You will perform four experiments, measuring the 10-fold cross-validation accuracy of two types of classifiers (call them classifiers A and B) on two data sets (cars and wine). You can choose A and B however you like -- they can be different classifiers (nearest-neighbor vs. decision trees) or the same classifier with different settings (different numbers of nearest neighbors, for example). Your goal is to choose settings such that the A classifier performs great for wine evaluation, but poorly for car evaluation, and vice-versa for classifier B. In other words, you should strive to find a value as large as you can for the expression below:

wine_acc(A) + car_acc(B) – wine_acc(B) – car_acc(A)

where wine_acc(A) refers to the accuracy of Classifier A on the wine data set, and car_acc(B) refers to the accuracy of Classifier B on the car data set, and so on.

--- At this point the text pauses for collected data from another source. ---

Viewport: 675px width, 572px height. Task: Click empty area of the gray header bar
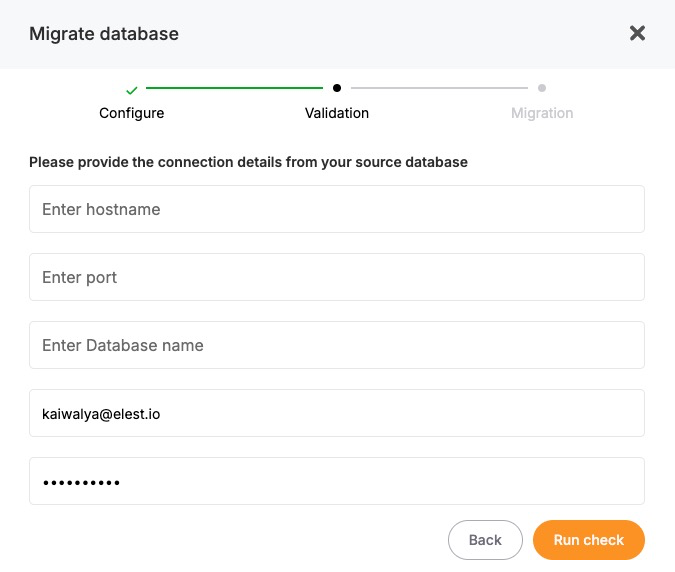pyautogui.click(x=400, y=34)
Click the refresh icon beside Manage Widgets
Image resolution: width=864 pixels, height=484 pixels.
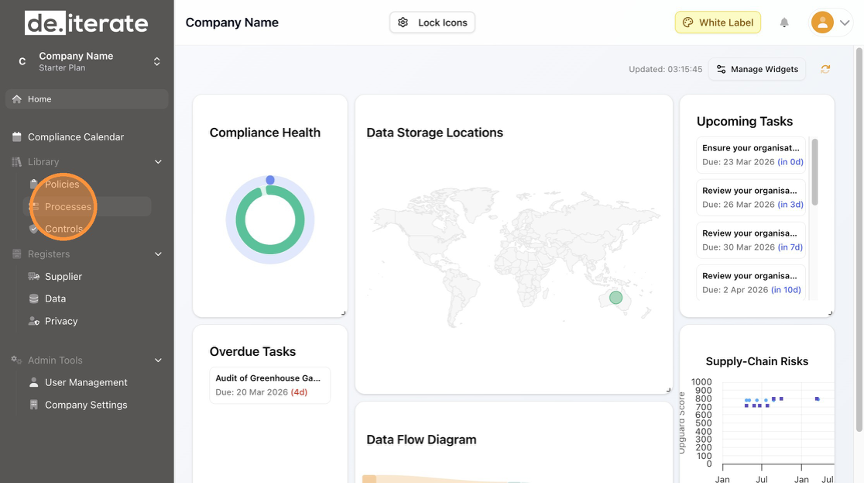(825, 69)
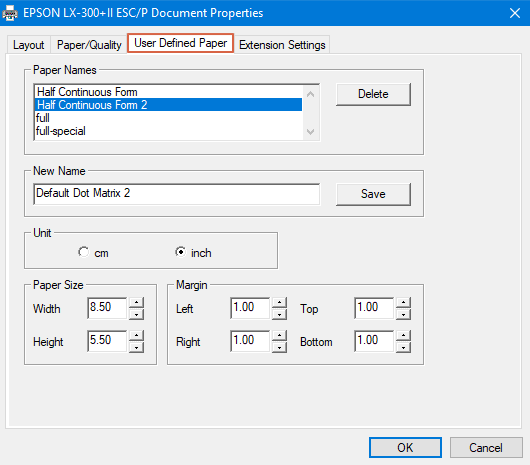Delete the selected paper name
The height and width of the screenshot is (465, 530).
373,94
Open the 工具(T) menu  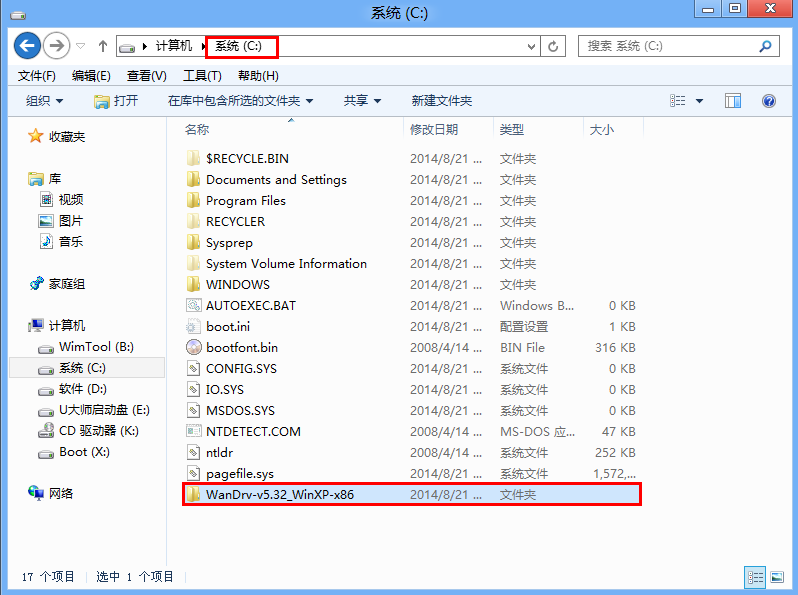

Note: You do not need to obtain the largest possible quantity for the above expression, and it is okay to use classifiers we have discussed in class as long as you can achieve some positive value for the above expression (a value of 2% is sufficient for the assignment).

Note that you will only need to use the training data (car_train.data) for this task. The test data (car_test.data) is provided for your personal reference, should you choose to try your car evaluation classifier on it to gain experience. Therefore, you do not need to perform the steps under Generating Predictions for this task.

Now answer the remaining questions.

Questions

Put concise answers to the following questions in a text file, as described in the submission instructions.

  1. Based on the histograms, which attribute appears to be the most useful for classifying wine, and why?
  2. What is the accuracy - the percentage of correctly classified instances - achieved by ZeroR when you run it on the training set? Why is ZeroR a helpful baseline for interpreting the performance of other classifiers?
  3. Using a decision tree Weka learned over the training set, what is the most informative single feature for this task, and what is its influence on wine quality? Does this match your answer from question 1?
  4. What is 10-fold cross-validation? What is the main reason for the difference between the percentage of Correctly Classified Instances when you measured accuracy on the training set itself, versus when you ran 10-fold cross-validation over the training set? Why is cross-validation important?
  5. What is the "command-line" for the model you are submitting? For example, "J48 -C 0.25 -M 2". What is the reported accuracy for your model using 10-fold cross-validation?
  6. In a few sentences, describe how you chose the model you are submitting. Be sure to mention your validation strategy and whether you tried varying any of the model parameters.
  7. A Wired magazine article from several years ago on the 'Peta Age' suggests that increasingly huge data sets, coupled with machine learning techniques, makes model building obsolete. In particular it says: This is a world where massive amounts of data and applied mathematics replace every other tool that might be brought to bear. Out with every theory of human behavior, from linguistics to sociology. Forget taxonomy, ontology, and psychology… In a short paragraph (about four sentences), state whether you agree with this statement, and why or why not.
  8. Briefly explain what strategy you used to obtain the Classifiers A and B that performed well on one of the car or wine data sets, and not the other.
  9. Name one major difference between the output space for the car data set vs. the wine data set, that might make some classifiers that are applicable to the wine data not applicable to the car data.